Populists could give Germany Trumpian foreign policy – Asia Times

Populists could give Germany Trumpian foreign policy - Asia Times

Significant geopolitical ramifications for Europe are brought to light by recent political developments in Germany, as highlighted by the boycott of Ukrainian President Volodymyr Zelenskiy’s speech to the Bundestag by members of the Alternative for Germany ( AfD ) and Bündniss Sahra Wagenknecht ( BSW) parties.

The Bundestag election and the party’s overall electoral success suggest a possible readjustment of Germany’s foreign policy and position on the Ukraine issue.

Change in European political scenery

The present president’s support for Ukraine and its aggressive climate policies have fueled growing public dissatisfaction. Their electoral victories reflect a wider sentiment in Germany and Europe, where more and more voters are turning away from traditional functions that support military engagement and the” Green New Deal” in Europe.

The AfD’s protest of Zelenskiy’s talk – labeling him as a “war and crying leader” – and BSW’s calls for immediate peace agreements mark a dramatic departure from the ruling government’s policies. This change may prompt a reevaluate of Germany’s aid for Ukraine and its strategy for the Russian-Russian issue.

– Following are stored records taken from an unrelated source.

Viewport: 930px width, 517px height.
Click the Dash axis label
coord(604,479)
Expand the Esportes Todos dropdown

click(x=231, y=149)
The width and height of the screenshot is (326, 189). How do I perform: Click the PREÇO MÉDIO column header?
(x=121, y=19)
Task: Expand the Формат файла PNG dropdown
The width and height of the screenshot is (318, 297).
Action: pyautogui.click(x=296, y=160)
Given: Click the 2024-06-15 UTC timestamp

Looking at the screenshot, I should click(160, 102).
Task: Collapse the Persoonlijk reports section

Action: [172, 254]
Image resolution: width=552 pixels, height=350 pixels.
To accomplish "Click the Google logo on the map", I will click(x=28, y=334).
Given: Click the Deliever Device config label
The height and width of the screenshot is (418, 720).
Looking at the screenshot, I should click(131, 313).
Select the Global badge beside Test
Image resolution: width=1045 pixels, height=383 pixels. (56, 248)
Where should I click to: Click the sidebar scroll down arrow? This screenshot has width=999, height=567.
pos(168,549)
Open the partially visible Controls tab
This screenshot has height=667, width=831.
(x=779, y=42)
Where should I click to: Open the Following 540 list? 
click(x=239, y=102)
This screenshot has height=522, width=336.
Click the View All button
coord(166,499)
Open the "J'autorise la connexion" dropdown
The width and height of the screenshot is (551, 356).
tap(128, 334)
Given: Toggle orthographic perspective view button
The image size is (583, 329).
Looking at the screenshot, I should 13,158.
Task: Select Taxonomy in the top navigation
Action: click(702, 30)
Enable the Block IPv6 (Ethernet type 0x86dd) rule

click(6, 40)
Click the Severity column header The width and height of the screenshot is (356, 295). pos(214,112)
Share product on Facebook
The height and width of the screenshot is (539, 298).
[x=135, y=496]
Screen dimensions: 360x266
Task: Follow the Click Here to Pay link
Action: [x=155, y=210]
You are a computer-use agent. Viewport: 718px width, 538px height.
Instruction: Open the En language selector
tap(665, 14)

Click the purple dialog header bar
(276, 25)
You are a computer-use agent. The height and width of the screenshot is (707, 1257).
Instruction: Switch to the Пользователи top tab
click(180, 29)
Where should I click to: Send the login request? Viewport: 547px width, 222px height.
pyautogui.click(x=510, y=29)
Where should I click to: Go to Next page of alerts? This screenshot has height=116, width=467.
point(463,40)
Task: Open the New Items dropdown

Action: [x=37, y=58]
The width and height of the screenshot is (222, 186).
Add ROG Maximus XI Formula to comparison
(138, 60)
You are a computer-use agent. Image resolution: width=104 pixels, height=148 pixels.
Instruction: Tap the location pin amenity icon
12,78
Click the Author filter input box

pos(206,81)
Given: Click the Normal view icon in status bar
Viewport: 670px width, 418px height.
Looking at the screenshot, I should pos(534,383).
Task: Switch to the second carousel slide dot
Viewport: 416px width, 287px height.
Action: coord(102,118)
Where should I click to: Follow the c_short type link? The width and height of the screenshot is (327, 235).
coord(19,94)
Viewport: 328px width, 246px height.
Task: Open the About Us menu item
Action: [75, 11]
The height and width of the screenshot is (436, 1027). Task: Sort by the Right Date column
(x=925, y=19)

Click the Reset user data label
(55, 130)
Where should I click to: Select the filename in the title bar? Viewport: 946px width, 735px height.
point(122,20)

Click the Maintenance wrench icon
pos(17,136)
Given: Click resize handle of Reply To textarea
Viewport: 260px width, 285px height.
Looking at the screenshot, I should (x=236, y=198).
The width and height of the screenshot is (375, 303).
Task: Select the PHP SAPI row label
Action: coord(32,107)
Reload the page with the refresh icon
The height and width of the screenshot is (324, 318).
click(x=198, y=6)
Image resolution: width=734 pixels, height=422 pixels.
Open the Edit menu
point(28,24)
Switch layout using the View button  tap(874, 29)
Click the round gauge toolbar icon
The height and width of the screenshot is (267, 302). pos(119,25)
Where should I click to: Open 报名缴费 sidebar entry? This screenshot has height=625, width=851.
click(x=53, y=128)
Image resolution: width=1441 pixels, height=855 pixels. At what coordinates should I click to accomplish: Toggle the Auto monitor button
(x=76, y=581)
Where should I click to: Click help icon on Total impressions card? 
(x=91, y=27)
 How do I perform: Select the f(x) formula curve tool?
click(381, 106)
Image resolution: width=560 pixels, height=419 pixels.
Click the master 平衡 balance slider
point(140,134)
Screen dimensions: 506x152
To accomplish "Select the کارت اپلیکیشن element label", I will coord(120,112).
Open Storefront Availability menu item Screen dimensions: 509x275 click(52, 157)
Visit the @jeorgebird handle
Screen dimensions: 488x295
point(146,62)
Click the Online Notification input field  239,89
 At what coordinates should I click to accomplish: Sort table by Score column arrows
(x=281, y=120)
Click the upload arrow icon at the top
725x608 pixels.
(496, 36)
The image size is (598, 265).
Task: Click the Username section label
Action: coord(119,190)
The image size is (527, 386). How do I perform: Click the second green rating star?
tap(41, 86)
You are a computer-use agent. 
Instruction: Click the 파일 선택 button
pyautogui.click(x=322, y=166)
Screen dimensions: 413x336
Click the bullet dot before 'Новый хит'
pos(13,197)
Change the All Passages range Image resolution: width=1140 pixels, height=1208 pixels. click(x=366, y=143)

Prospective policy changes

If the AfD and BSW continue to gain control, we could see several important policy changes:

  • Diminution of Ukraine’s military help: Both parties support politics over military options. This attitude might lead to fewer weapons sales and a force for peace conversations. In the run-up to the German elections, the SPD has previously attempted to address these feelings, but without success.
  • Reevaluating NATO Relations: A change in Germany’s position on the Ukraine conflict may stress NATO relationships, especially with nations favoring a more aggressive policy toward Russia.
  • Local focus: These factions ‘ populist policies, including tougher immigration controls and a focus on local issues, could alter Germany’s priorities, possibly leading to a foreign policy as practiced by former US President Donald Trump.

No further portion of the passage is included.